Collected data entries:
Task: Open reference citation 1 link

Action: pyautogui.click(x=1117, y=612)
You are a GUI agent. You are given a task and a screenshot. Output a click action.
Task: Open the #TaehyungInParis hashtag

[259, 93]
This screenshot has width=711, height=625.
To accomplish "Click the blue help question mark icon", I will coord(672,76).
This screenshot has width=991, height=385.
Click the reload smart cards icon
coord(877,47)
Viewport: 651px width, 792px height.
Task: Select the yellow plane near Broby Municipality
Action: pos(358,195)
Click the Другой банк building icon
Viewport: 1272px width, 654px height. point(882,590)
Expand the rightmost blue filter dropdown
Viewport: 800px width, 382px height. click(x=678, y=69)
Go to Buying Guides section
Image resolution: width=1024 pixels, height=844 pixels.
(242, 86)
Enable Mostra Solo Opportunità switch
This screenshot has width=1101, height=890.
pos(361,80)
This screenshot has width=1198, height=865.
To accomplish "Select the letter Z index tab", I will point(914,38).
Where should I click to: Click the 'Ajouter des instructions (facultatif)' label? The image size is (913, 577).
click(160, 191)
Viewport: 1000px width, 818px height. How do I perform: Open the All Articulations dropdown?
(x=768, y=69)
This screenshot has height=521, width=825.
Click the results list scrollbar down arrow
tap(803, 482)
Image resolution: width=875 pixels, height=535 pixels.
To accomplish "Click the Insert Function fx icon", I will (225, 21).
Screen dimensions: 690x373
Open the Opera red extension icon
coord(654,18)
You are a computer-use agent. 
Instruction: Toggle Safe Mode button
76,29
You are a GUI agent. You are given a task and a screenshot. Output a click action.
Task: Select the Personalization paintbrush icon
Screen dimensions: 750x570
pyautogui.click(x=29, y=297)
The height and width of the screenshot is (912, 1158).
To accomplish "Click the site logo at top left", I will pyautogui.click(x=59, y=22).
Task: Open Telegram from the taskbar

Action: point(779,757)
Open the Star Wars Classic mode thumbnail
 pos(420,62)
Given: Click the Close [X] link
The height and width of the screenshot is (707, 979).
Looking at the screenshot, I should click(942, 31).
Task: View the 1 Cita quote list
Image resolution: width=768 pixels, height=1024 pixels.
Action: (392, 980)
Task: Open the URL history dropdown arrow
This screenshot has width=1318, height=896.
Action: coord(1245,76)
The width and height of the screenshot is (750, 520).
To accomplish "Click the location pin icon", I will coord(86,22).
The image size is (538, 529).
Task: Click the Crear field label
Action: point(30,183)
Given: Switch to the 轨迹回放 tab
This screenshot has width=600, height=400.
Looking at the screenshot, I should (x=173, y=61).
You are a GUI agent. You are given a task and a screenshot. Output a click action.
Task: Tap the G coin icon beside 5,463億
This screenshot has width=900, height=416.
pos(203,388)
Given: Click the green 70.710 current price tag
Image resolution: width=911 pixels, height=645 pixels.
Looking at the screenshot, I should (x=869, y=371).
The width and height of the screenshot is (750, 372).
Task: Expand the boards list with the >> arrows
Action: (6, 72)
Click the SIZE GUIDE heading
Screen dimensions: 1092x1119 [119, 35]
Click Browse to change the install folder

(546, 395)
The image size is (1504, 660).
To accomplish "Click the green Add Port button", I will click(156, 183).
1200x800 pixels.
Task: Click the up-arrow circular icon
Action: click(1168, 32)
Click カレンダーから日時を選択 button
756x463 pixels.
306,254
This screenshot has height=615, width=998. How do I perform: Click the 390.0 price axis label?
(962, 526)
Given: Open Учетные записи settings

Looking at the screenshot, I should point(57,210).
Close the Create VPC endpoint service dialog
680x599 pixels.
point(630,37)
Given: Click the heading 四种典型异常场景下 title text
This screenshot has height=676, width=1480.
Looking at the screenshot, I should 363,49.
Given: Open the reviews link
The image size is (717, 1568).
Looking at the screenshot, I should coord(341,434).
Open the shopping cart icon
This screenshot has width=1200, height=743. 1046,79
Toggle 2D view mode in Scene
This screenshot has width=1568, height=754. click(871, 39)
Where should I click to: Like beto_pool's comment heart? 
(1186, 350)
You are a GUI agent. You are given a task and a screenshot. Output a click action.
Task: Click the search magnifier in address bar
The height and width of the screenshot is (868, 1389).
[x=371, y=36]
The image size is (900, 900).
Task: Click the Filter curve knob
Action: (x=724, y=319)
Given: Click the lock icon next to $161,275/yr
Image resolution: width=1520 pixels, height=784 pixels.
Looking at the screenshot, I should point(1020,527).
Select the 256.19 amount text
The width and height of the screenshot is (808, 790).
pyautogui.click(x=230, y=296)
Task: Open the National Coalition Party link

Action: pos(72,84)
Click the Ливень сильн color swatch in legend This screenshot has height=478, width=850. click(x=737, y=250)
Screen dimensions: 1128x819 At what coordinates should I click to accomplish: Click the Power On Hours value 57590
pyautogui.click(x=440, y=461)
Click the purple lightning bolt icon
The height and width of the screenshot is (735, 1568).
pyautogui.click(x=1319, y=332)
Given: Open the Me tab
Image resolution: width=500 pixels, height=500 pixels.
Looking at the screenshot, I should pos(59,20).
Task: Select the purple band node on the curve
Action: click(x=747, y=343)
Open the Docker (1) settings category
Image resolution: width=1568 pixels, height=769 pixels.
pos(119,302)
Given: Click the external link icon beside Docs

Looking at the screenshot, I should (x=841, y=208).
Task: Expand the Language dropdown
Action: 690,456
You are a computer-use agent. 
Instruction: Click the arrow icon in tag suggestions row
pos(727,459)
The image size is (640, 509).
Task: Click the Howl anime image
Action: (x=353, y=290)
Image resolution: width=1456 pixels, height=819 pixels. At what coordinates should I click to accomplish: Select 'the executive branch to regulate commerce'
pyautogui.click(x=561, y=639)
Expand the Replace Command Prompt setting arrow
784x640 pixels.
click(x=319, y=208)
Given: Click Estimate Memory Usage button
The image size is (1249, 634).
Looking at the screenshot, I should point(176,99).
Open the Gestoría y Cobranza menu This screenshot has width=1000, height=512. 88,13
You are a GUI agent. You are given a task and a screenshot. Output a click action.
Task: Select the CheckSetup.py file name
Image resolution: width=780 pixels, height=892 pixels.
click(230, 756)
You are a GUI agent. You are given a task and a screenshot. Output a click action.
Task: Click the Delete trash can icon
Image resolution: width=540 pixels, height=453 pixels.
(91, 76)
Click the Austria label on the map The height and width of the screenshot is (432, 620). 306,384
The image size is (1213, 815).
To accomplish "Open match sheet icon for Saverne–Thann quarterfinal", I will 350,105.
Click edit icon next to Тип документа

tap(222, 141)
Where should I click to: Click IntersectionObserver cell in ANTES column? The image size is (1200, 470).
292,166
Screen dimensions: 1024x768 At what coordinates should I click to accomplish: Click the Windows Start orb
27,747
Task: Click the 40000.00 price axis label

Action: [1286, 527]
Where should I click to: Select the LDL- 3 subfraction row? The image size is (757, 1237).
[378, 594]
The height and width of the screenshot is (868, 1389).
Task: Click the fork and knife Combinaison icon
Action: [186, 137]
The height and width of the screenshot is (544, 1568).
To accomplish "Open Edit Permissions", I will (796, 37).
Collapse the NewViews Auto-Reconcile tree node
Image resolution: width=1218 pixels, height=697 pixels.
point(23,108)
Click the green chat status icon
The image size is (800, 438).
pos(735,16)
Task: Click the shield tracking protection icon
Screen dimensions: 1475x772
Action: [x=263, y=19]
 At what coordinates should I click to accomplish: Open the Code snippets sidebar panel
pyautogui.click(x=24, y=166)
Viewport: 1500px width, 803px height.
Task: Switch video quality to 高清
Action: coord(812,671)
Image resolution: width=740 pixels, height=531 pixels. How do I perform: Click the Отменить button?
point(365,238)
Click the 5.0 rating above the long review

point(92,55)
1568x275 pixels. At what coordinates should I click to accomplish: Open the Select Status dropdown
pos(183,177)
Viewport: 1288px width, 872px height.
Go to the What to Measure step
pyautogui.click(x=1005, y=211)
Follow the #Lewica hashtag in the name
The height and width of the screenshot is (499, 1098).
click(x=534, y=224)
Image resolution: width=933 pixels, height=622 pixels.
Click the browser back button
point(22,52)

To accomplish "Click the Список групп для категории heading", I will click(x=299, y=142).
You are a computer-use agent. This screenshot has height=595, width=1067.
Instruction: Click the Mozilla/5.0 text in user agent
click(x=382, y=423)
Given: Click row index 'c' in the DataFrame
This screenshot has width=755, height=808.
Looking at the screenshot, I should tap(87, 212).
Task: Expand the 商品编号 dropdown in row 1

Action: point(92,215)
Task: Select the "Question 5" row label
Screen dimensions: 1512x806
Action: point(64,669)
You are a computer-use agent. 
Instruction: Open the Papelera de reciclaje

**TO DO:**
Once you reach the line with "Image resolution: width=1456" in the data above, copy it and every line after it exactly, up to and including the line with "Open the Gestoría".

**SOLUTION FOR THIS PROBLEM:**
Image resolution: width=1456 pixels, height=819 pixels. At what coordinates should I click to accomplish: Select 'the executive branch to regulate commerce'
pyautogui.click(x=561, y=639)
Expand the Replace Command Prompt setting arrow
784x640 pixels.
click(x=319, y=208)
Given: Click Estimate Memory Usage button
The image size is (1249, 634).
Looking at the screenshot, I should point(176,99).
Open the Gestoría y Cobranza menu This screenshot has width=1000, height=512. 88,13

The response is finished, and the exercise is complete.